American Brands, Inc., Plaintiff,
v.
National Association of Broadcasters, et al., Defendants


Matthews, D.J.


The opinion of the court was delivered by: MATTHEWS

MATTHEWS, D.J.:

 The matter before the Court is plaintiff's motion for a preliminary injunction. In ruling on it the Court takes into consideration the record, the points and authorities in support of and in opposition to the motion, the exhibits, the affidavits, the depositions and the argument of counsel.

 1. Cigarette advertising is the subject of this litigation.

 2. The plaintiff, American Brands, Inc., formerly known as the American Tobacco Company, is a leading manufacturer of cigarettes.

 3. The defendants are the National Association of Broadcasters, the Columbia Broadcasting System, Inc., the National Broadcasting Company, Inc., the American Broadcasting Companies, Inc., the Federal Trade Commission and the members of that Commission.

 4. One of the defendants - the National Association of Broadcasters - is a private trade association established for the purpose of serving the common needs of the broadcasting industry. Its functions include the maintenance of an entity entitled the Code Authority. The Code Authority was established in 1952, and today administers separate radio and television codes of programming and advertising standards. It attempts to establish standards pertaining to false and deceptive advertising and good taste in advertising content.

 5. The three corporate defendants, Columbia Broadcasting System, Inc., National Broadcasting Company, Inc., and American Broadcasting Companies, Inc., are nationwide television networks which supply programming and advertisements to their owned and affiliated stations. They are among the subscribers to the mentioned Code authority as are approximately 65% of the television stations in the United States.

 6. On September 29, 1969 the Federal Trade Commission issued a complaint charging plaintiff with false, deceptive and misleading advertising as to the tar content of certain of its cigarettes, and asserting that plaintiff's acts and practices in regard thereto were and are to the prejudice and injury of the public and of plaintiff's competitors, and constituted and now constitute unfair methods of competition and unfair and deceptive acts and practices in commerce in violation of Section 5 of the Federal Trade Commission Act. Plaintiff has filed an answer to the Commission's complaint denying that any of its advertising of its cigarettes is false or deceptive.

Directions
[a] According to the court opinion, in what year was the Code Authority established?
[b] Continue the court opinion on cigarette advertising from its last sentence.

Rows showing where targets appear
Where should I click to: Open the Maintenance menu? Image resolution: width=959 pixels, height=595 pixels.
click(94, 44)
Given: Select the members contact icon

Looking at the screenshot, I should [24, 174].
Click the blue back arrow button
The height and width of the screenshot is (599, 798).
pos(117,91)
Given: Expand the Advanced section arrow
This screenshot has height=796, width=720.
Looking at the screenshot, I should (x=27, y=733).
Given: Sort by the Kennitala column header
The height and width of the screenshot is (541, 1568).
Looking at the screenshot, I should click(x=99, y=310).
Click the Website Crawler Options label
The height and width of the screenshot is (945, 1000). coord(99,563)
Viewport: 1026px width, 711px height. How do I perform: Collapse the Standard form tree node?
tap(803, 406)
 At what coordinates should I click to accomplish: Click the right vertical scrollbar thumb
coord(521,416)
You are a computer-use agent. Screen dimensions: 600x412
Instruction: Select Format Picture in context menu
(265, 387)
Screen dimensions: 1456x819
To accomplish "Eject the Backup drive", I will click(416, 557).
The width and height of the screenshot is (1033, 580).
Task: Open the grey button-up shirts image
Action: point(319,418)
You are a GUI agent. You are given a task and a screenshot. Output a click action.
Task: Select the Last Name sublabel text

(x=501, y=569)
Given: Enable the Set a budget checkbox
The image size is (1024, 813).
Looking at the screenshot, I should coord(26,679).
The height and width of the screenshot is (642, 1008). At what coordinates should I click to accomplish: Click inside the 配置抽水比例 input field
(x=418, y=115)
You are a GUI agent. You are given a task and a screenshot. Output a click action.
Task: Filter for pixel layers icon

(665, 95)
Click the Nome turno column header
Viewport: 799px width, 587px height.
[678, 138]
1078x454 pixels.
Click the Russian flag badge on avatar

Per-task outputs
[a] 1952

[b]
 7. There is attached to the mentioned complaint of the Federal Trade Commission against plaintiff a proposed order which would proscribe plaintiff from representing that the tar content of its cigarettes or the smoke produced by them is low or lower unless the following disclosures are also made: (1) the tar content in the smoke of the advertised cigarette, (2) the brand name and tar content in the smoke of any cigarette with which a tar content comparison is made, and (3) the tar content in the smoke of the highest and lowest yield domestic cigarettes.

 8. The Federal Trade Commission proceedings have not terminated.

 9. On September 2, 1969 the Director of the Code Authority of the National Association of Broadcasters sent a letter to the Federal Trade Commission making inquiry, among other things, as to whether the Commission had formulated any policy regarding the use of qualifying words such as "low", "lower" and "reduced" in describing the tar and nicotine content of a cigarette in advertising copy, and advising the Commission that the Code Authority would value any guidance the Commission could offer on these points. This was before the filing by the Commission of its mentioned complaint against plaintiff.

 10. By letter of October 8, 1969, the Commission responded to the Code Authority. It pointed out that the use of such adjectives as "low" and "less" when describing tar and nicotine content are imprecise and that their use, absent a full and fair disclosure of the basis of comparison, could lead to untrue conclusions by the members of the public as to the comparative tar and nicotine content of the advertised brand of cigarettes. It was also pointed out by the Commission that the degree of imprecision so created would vary according to the actual tar and nicotine content of the cigarettes advertised, but that such imprecision can almost always be avoided if the representation is accompanied by clear and conspicuous disclosure of (1) the tar and nicotine content in milligrams of the smoke produced by the advertised cigarette; (2) the tar and nicotine content in milligrams of the lowest and highest yield domestic cigarettes; and (3) if the tar and nicotine content of the advertised cigarette is compared to any other specific cigarette, the brand name and tar and nicotine content in milligrams of the smoke produced by such other cigarette.

 11. On October 9, 1969, in view of the substantial public interest in the subject matter, the Commission publicly released its exchange of correspondence with ...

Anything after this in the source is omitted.